* _PROBLEM DESCRIPTION_
Reproduce the records beginning at the line containing "You are a computer-use agent. Viewport: 1700px" and continuing through the line containing "Action: click(688, 546)", swapping "Instruction" for "Command" and keeping everything else the same.

····················

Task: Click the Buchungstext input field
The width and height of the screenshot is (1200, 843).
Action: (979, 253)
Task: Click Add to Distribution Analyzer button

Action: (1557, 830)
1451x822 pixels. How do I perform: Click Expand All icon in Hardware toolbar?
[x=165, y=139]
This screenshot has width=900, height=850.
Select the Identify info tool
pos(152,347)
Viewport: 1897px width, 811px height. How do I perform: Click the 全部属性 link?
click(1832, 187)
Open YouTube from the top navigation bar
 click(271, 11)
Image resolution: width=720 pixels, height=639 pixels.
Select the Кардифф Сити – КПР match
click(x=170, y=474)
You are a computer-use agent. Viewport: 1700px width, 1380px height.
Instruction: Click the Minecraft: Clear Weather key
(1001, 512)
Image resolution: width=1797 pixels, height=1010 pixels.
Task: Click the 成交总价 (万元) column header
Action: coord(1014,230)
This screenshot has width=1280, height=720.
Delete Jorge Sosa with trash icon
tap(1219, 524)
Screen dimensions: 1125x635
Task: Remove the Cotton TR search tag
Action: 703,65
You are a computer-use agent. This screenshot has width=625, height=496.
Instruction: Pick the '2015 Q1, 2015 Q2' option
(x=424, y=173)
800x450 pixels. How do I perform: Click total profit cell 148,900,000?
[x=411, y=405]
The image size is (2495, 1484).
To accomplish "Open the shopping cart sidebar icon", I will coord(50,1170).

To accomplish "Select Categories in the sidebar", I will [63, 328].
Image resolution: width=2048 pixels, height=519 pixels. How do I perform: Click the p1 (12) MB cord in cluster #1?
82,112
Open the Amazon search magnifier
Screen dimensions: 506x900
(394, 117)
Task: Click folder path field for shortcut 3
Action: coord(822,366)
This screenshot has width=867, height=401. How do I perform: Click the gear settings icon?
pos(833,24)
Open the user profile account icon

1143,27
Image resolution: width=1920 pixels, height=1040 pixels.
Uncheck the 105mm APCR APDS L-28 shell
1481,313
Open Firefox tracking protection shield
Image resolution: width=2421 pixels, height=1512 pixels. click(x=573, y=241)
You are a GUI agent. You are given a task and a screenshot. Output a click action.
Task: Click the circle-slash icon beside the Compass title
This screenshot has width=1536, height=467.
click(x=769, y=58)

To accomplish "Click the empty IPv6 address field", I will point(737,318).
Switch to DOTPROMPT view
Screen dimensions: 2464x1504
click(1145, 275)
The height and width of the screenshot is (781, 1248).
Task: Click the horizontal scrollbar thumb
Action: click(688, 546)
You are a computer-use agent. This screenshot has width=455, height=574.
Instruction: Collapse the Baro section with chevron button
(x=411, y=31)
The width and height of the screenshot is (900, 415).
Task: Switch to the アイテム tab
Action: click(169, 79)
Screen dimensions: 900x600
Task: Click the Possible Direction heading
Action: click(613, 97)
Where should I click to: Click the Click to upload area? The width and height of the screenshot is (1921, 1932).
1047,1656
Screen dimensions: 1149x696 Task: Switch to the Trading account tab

····················

* _ANSWER TO THIS PROBLEM_
You are a computer-use agent. Viewport: 1700px width, 1380px height.
Command: Click the Minecraft: Clear Weather key
(1001, 512)
Image resolution: width=1797 pixels, height=1010 pixels.
Task: Click the 成交总价 (万元) column header
Action: coord(1014,230)
This screenshot has width=1280, height=720.
Delete Jorge Sosa with trash icon
tap(1219, 524)
Screen dimensions: 1125x635
Task: Remove the Cotton TR search tag
Action: 703,65
You are a computer-use agent. This screenshot has width=625, height=496.
Command: Pick the '2015 Q1, 2015 Q2' option
(x=424, y=173)
800x450 pixels. How do I perform: Click total profit cell 148,900,000?
[x=411, y=405]
The image size is (2495, 1484).
To accomplish "Open the shopping cart sidebar icon", I will coord(50,1170).

To accomplish "Select Categories in the sidebar", I will [63, 328].
Image resolution: width=2048 pixels, height=519 pixels. How do I perform: Click the p1 (12) MB cord in cluster #1?
82,112
Open the Amazon search magnifier
Screen dimensions: 506x900
(394, 117)
Task: Click folder path field for shortcut 3
Action: coord(822,366)
This screenshot has width=867, height=401. How do I perform: Click the gear settings icon?
pos(833,24)
Open the user profile account icon

1143,27
Image resolution: width=1920 pixels, height=1040 pixels.
Uncheck the 105mm APCR APDS L-28 shell
1481,313
Open Firefox tracking protection shield
Image resolution: width=2421 pixels, height=1512 pixels. click(x=573, y=241)
You are a GUI agent. You are given a task and a screenshot. Output a click action.
Task: Click the circle-slash icon beside the Compass title
This screenshot has width=1536, height=467.
click(x=769, y=58)

To accomplish "Click the empty IPv6 address field", I will point(737,318).
Switch to DOTPROMPT view
Screen dimensions: 2464x1504
click(1145, 275)
The height and width of the screenshot is (781, 1248).
Task: Click the horizontal scrollbar thumb
Action: click(688, 546)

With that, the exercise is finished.